Wildmist took a large bag of apples that my dad brought us and turned a good portion of it into apple-sauce and just did a normal canning-process on it ... and I made pies ... :flower:


Did you want my pie recipe?


----------



## gypsysue (Mar 27, 2010)

No, naekid...we want you to mail us the PIE!!! 

It looks wonderful!


----------



## lotsoflead (Jul 25, 2010)

Page 17, Ball Blue Book

2 and1/2 to 3 pounds of apples per qt.

wash,core and peel apples, Apples may be cut into 1/4 inch slices,quartered,or halved.Treat to prevent darkening, Make a light or medium syrup, keep syrup hot,drain apples,gently boil apples in syrup 5 minutes,Pack hot apples into hot jars, , Ladle hot syrup over apples,leaving 1/2 inch head space, remove air bubbles, adjust the 2 piece lids, process pints and quarts 20 minutes in a boiling water canner.

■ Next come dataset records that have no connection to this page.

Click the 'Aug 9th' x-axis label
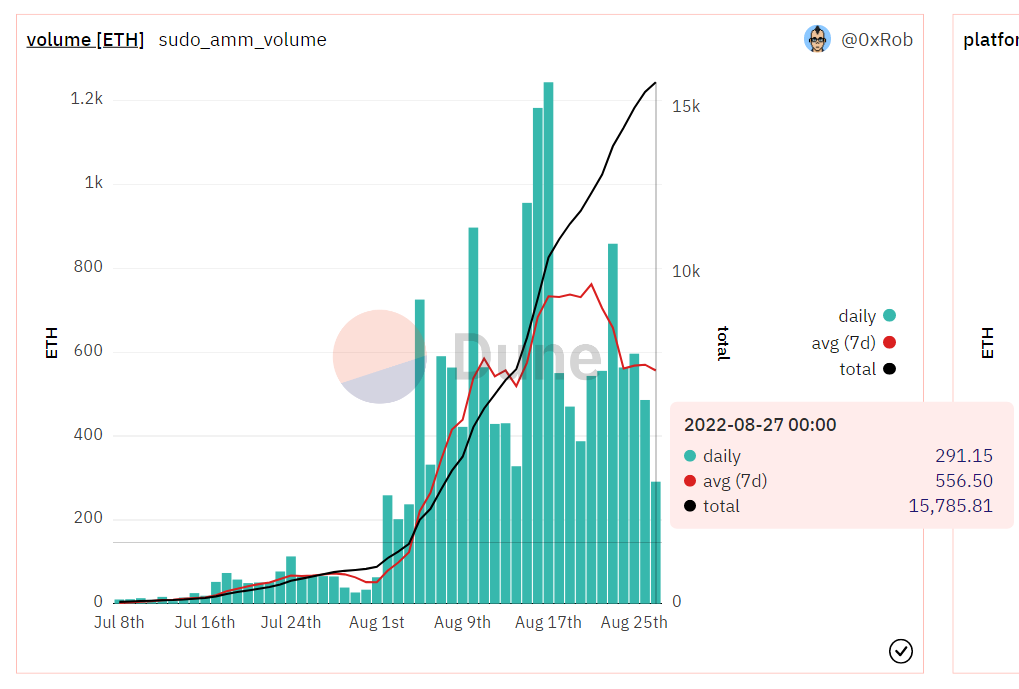(462, 622)
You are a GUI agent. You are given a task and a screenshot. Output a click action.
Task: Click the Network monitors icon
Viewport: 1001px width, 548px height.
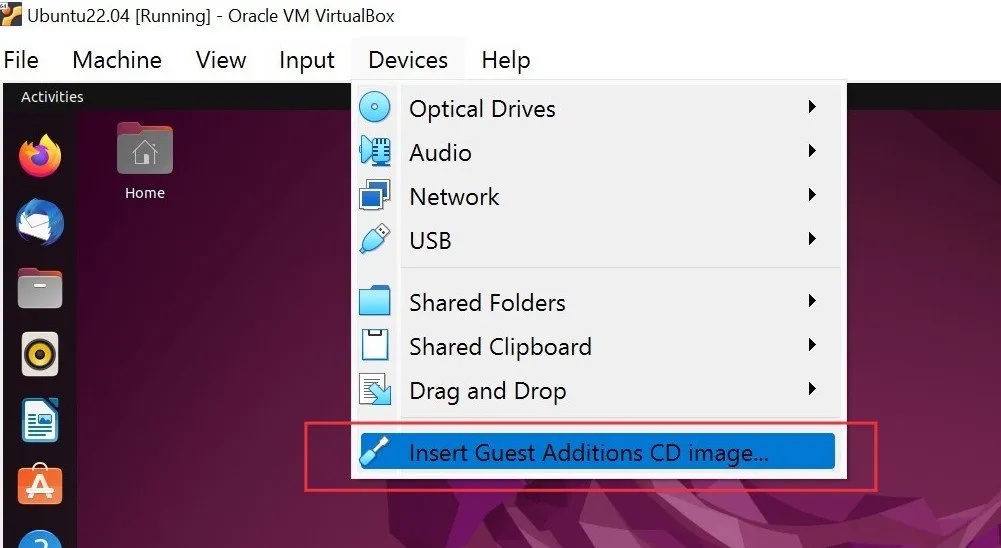[375, 196]
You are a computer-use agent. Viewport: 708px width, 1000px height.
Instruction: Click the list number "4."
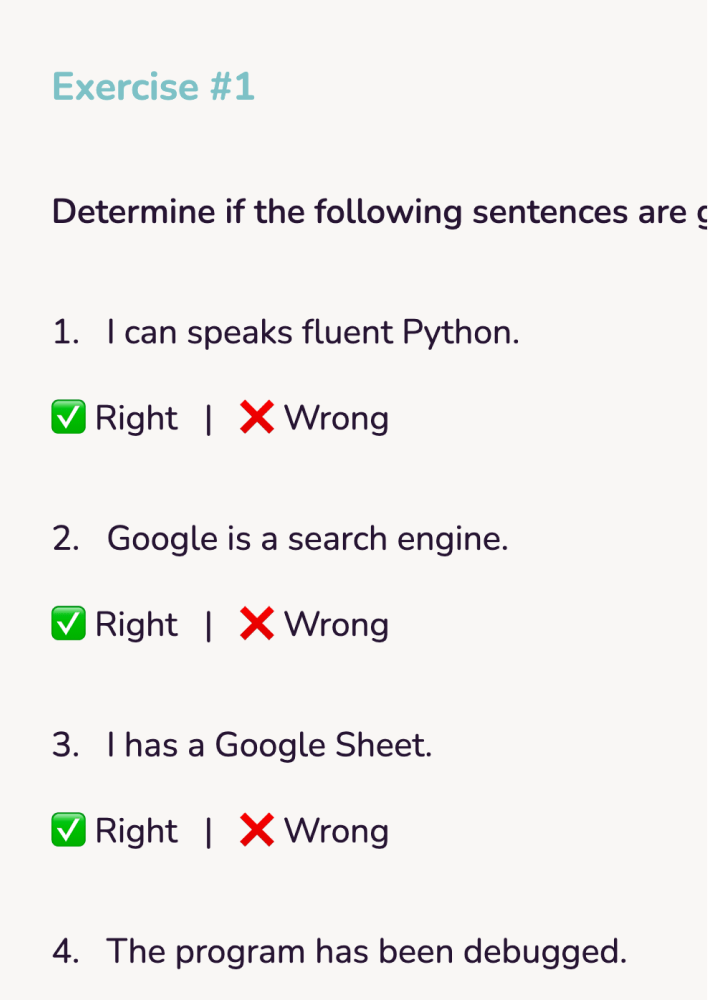tap(66, 951)
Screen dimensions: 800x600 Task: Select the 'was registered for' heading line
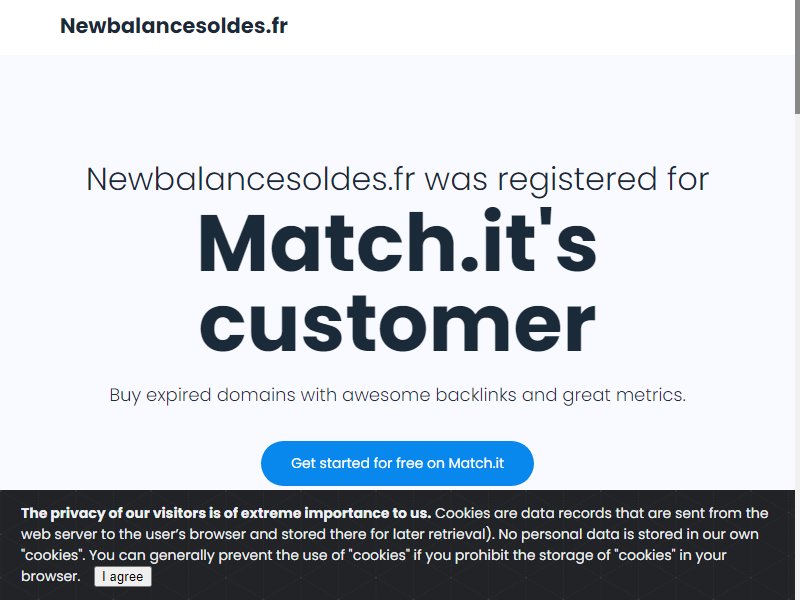[397, 180]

*apples for baking, follow receipt for canning apples, use extra light syrup or water.*


----------



## UncleJoe (Jan 11, 2009)

lotsoflead said:


> Page 17, Ball Blue Book


I can't believe I didn't think to look there first. 

Right now I'm making apple butter and apple cider. I may try jelly too.


----------



## *Andi (Nov 8, 2009)

lotsoflead said:


> Page 17, Ball Blue Book
> 
> 2 and1/2 to 3 pounds of apples per qt.
> 
> ...


That is the recipe I use also.


----------



## UncleJoe (Jan 11, 2009)

Sorry Vance. Didn't mean to ignore you.

I'll get back to you on the pie. After I get 5 bushel of apples processed. :help:


----------